TINNs: Time-Induced Neural Networks for Solving Time-Dependent PDEs¶

Conference: ICML 2026
arXiv: 2601.20361
Code: https://github.com/CYDai-ml/TINN
Area: Scientific Computing / Physics-Informed Neural Networks (PINN)
Keywords: Time-varying PDEs, PINN, time-entanglement, hypernetwork, Levenberg–Marquardt

TL;DR¶

To address the "time-entanglement" issue where standard spatio-temporal PINNs treat time as an extra input and share a single set of weights, TINNs formulate the network weights themselves as a function of time \(u_{\theta(t)}(\mathbf{x})\). This allows spatial representations to evolve over time. By utilizing a compact layer-wise time embedding to avoid parameter explosion and a Levenberg–Marquardt second-order optimizer, TINNs reduce relative \(L^2\) error by up to \(4\times\) and accelerate convergence by \(\approx 10\times\) across various time-dependent PDEs.

Background & Motivation¶

Background: Physics-Informed Neural Networks (PINNs) fit PDE solutions using a differentiable, mesh-free neural network \(u_\theta(\mathbf{x},t)\) by minimizing the weighted sum of squares of PDE residuals, boundary conditions, and initial conditions. They are particularly suitable for scenarios involving complex geometries, high dimensions, and inverse problems where traditional finite difference or finite element methods struggle. For time-dependent PDEs, the mainstream approach is "spatio-temporal PINNs," which treat time \(t\) as an additional input dimension alongside spatial coordinates.

Limitations of Prior Work: The spatial complexity of time-dependent solutions often changes drastically over time.
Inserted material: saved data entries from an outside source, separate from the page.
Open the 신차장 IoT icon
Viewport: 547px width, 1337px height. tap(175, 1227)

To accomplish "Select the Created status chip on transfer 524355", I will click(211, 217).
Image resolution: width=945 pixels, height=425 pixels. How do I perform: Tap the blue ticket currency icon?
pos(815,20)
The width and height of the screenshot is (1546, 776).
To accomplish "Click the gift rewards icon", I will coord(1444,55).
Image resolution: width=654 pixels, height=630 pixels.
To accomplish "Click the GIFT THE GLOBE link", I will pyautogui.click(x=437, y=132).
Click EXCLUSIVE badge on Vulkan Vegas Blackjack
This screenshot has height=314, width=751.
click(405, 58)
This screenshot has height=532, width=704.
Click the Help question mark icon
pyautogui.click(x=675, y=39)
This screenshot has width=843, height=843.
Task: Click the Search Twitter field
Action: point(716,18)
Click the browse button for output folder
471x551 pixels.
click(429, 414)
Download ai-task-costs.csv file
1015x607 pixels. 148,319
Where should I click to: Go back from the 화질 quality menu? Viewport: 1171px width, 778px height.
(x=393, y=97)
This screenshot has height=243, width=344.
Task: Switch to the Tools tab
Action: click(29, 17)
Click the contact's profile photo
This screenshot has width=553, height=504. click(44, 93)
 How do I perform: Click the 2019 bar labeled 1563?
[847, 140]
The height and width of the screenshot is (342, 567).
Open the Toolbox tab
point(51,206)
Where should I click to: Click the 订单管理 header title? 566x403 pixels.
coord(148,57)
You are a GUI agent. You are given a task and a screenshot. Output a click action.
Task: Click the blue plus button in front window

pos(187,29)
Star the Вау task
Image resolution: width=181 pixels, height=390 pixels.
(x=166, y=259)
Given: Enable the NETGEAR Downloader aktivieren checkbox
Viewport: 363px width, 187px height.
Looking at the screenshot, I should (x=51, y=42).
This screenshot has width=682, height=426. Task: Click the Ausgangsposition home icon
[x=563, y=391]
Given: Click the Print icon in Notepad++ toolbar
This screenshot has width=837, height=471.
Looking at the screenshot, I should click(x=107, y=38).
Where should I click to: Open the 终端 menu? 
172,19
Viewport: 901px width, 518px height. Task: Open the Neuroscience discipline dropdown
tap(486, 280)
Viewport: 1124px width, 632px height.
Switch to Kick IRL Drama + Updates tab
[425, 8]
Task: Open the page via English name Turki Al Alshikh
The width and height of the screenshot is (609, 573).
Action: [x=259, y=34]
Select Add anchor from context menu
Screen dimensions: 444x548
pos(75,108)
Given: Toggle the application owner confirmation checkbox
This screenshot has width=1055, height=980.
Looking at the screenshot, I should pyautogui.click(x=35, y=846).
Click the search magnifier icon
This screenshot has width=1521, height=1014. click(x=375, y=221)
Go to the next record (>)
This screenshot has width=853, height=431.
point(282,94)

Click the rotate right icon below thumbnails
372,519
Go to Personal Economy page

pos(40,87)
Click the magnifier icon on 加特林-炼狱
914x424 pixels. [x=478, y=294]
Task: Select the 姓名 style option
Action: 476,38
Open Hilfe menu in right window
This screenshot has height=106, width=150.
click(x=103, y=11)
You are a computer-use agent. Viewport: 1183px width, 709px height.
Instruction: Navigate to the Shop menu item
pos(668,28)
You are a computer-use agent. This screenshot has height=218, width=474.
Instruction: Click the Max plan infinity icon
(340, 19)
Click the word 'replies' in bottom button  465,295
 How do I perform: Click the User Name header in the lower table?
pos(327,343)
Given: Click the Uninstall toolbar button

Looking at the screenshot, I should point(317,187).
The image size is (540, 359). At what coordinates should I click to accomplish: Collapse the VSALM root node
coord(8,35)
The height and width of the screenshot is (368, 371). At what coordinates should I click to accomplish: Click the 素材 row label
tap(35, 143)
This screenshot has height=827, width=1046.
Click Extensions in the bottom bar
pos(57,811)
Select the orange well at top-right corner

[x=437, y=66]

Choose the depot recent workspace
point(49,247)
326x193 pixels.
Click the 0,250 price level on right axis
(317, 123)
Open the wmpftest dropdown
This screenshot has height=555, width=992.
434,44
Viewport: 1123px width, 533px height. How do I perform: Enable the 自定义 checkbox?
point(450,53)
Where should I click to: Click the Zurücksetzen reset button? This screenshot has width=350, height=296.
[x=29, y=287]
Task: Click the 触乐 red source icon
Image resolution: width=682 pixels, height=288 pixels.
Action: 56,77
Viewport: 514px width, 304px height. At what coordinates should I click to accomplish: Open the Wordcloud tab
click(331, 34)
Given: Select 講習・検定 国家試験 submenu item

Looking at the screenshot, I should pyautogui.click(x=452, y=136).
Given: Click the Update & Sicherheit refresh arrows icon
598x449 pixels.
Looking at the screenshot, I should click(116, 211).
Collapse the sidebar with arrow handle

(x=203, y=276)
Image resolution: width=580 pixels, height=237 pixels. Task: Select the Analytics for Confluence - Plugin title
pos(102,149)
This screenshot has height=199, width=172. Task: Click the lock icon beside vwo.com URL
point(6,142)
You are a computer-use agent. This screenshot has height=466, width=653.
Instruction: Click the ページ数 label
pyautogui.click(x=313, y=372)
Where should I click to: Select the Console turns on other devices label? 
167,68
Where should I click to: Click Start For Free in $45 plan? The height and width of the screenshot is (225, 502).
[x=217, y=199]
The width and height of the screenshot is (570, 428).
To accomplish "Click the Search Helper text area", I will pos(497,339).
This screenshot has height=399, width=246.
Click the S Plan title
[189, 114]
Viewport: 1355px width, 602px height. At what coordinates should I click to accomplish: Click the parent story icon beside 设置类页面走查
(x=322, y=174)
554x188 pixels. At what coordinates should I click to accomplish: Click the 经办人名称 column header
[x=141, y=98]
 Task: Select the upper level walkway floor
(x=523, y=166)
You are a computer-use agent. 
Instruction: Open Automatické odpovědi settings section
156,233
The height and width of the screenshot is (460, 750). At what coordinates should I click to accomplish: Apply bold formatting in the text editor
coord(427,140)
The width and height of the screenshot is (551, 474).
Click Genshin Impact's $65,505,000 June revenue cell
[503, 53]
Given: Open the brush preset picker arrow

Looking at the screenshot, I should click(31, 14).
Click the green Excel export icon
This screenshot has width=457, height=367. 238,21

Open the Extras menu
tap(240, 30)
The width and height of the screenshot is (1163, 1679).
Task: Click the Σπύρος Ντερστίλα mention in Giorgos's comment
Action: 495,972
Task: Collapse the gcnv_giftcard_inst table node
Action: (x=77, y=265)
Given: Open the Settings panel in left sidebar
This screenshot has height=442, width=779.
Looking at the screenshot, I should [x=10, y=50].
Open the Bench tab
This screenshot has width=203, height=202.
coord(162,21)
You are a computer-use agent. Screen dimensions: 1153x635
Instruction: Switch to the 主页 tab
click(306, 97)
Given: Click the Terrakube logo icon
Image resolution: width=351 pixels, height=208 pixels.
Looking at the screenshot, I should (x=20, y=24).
Taking the viscous Burgers' equation as an example, the solution evolves from a smooth curve to a extremely steep transition layer near \(x=0\). While the overall shapes are similar, the late-stage spatial gradients are much larger than the early ones. Spatio-temporal PINNs with shared weights are forced to represent these distinct dynamics using the same set of deep features, leading to representation interference and unstable optimization when joint constraints are applied.

Key Challenge: The authors term this the time-entanglement problem. Using a 1D affine toy example \(u_\theta(x,t)=U(wx+vt+b)\), the bottleneck becomes clear: the spatial derivative is \(\partial_x u = U'(wx+vt+b)\,w\). Here, time \(t\) can only influence the network through an additive translation \(vt\), while the scaling factor \(w\) controlling spatial steepness remains fixed for all moments. Consequently, the model cannot "stretch spatial features" over time and must instead indirectly shift the activation function's argument to steeper regions—a mechanism that is fragile in practice. Deepening the network does not resolve this as the same entanglement persists.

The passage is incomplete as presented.